Repeat verbatim only the lines from the opening of the material below through the one that contains "kaplan.meier (65, 2223)".

━━━

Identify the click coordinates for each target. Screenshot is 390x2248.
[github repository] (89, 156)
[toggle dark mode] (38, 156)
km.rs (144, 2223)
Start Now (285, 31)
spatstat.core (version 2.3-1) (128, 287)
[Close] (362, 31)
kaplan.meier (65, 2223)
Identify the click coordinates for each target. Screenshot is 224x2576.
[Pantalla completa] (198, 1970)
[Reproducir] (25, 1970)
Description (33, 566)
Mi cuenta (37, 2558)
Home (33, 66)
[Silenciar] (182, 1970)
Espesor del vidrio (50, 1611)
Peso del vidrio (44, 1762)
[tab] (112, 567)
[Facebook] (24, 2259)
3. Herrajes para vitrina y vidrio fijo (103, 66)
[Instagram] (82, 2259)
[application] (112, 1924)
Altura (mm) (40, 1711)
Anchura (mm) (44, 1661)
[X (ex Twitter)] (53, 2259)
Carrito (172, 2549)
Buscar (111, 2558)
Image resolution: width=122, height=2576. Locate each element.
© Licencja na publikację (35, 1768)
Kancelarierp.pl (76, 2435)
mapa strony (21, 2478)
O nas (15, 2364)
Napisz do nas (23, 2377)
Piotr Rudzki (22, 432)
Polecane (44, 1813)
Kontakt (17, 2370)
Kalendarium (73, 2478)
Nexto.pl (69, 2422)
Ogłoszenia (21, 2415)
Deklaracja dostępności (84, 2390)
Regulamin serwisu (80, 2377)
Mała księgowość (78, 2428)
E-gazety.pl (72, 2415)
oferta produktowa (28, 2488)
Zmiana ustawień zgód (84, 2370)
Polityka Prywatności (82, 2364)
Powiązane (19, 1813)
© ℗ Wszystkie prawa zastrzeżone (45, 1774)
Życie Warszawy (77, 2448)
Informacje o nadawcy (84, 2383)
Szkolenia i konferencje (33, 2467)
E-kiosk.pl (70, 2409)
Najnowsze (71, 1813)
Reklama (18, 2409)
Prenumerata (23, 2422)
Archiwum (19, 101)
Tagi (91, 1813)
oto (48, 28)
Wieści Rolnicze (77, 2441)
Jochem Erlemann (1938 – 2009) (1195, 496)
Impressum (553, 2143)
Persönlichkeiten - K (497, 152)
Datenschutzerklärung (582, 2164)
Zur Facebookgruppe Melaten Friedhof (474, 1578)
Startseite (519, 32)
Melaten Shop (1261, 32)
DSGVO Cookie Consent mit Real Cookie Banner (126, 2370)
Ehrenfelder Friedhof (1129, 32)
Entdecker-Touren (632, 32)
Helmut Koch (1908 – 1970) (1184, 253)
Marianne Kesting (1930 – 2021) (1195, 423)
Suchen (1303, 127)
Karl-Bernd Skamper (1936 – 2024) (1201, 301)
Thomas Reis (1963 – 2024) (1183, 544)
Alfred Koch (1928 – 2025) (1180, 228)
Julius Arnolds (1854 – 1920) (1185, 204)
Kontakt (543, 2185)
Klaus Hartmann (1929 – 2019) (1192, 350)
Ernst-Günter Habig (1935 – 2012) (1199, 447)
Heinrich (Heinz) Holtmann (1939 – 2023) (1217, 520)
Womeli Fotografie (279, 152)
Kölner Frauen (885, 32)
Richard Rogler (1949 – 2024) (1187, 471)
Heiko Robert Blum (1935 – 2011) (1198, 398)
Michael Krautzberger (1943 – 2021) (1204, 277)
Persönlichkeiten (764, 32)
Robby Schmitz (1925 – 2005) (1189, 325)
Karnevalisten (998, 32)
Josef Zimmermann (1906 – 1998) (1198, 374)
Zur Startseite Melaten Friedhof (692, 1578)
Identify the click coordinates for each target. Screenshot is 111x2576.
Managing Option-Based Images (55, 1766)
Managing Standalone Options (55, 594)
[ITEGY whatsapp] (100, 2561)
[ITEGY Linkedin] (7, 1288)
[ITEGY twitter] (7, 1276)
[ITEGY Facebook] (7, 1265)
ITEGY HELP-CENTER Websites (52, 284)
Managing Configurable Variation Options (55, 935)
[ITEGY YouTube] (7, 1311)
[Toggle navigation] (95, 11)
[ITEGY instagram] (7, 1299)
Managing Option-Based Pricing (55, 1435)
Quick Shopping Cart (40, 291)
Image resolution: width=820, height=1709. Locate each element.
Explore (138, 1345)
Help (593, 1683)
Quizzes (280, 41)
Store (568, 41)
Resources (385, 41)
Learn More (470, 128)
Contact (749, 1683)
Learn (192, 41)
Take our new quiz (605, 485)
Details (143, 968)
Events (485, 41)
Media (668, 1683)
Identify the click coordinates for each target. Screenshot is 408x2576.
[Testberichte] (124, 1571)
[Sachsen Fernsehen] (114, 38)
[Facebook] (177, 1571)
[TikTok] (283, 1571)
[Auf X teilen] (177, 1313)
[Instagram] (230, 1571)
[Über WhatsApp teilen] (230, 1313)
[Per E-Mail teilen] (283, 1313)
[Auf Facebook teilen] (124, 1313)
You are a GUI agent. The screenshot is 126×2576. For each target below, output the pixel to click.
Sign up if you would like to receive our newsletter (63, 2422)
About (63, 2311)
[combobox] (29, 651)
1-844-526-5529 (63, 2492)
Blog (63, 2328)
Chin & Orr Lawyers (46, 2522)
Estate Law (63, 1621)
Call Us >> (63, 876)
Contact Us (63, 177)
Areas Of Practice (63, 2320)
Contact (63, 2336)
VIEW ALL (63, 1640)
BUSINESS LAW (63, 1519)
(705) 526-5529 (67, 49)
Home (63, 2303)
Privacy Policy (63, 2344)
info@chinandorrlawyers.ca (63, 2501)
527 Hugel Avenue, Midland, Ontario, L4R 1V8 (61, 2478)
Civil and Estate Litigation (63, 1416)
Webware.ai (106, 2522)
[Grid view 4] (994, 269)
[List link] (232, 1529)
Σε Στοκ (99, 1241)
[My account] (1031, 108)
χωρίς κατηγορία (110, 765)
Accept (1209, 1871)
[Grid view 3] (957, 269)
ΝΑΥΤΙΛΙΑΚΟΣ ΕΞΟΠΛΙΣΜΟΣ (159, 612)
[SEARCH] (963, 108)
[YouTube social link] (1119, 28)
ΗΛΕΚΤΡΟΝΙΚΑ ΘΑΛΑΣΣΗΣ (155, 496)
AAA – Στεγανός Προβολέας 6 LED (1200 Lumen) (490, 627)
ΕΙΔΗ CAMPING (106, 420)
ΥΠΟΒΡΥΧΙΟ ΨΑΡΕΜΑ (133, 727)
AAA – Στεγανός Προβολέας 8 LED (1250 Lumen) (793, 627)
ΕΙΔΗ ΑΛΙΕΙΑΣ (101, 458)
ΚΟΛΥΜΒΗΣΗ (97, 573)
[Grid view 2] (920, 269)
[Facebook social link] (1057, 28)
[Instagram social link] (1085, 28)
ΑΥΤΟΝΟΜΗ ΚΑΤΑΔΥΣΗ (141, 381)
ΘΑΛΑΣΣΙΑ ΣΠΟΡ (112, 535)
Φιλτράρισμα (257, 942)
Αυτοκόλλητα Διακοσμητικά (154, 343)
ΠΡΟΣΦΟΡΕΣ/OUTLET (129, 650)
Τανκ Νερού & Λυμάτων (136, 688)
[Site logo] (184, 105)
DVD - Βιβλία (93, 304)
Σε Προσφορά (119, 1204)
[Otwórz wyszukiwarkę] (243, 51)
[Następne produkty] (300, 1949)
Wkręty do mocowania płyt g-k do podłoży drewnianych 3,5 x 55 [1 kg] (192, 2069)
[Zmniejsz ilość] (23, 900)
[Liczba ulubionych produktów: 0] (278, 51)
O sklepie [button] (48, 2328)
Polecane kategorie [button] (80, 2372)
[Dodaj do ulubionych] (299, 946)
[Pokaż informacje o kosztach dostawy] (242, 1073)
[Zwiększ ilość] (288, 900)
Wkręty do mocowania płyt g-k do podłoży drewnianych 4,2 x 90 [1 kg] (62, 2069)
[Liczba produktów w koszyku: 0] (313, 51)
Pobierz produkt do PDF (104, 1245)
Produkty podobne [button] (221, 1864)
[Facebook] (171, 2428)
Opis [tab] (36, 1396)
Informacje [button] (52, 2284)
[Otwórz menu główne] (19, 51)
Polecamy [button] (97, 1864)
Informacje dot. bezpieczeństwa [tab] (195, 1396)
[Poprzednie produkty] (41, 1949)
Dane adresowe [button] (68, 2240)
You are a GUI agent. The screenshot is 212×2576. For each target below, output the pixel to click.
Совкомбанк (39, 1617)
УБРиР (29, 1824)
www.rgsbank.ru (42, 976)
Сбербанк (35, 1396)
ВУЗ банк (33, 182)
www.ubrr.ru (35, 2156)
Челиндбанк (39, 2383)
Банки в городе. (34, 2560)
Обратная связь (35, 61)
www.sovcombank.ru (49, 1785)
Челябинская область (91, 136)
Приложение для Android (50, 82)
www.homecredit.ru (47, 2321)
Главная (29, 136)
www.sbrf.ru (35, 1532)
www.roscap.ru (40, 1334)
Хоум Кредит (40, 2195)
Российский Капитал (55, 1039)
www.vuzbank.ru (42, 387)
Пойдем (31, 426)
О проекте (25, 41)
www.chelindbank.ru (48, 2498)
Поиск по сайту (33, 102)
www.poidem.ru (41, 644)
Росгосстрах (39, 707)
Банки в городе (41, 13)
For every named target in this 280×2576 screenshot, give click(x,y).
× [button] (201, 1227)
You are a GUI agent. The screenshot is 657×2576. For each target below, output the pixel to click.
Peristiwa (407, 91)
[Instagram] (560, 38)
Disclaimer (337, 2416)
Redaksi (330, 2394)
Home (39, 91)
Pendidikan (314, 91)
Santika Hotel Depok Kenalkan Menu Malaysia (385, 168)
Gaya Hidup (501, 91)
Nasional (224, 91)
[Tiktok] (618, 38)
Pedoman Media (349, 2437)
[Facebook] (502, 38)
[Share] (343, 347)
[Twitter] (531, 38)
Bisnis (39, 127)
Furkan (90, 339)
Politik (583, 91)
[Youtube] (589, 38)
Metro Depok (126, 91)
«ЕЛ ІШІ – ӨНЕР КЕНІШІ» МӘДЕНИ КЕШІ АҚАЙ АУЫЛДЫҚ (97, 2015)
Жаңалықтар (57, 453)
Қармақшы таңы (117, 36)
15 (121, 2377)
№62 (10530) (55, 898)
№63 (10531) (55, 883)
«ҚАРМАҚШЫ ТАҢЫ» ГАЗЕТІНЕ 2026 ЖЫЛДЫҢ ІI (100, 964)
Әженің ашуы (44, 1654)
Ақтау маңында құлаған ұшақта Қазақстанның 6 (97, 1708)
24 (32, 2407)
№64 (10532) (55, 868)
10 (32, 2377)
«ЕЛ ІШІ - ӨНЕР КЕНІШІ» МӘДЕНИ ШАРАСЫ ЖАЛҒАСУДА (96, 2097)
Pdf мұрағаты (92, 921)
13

━━━

• **SOLUTION**:
Identify the click coordinates for each target. Screenshot is 390x2248.
[github repository] (89, 156)
[toggle dark mode] (38, 156)
km.rs (144, 2223)
Start Now (285, 31)
spatstat.core (version 2.3-1) (128, 287)
[Close] (362, 31)
kaplan.meier (65, 2223)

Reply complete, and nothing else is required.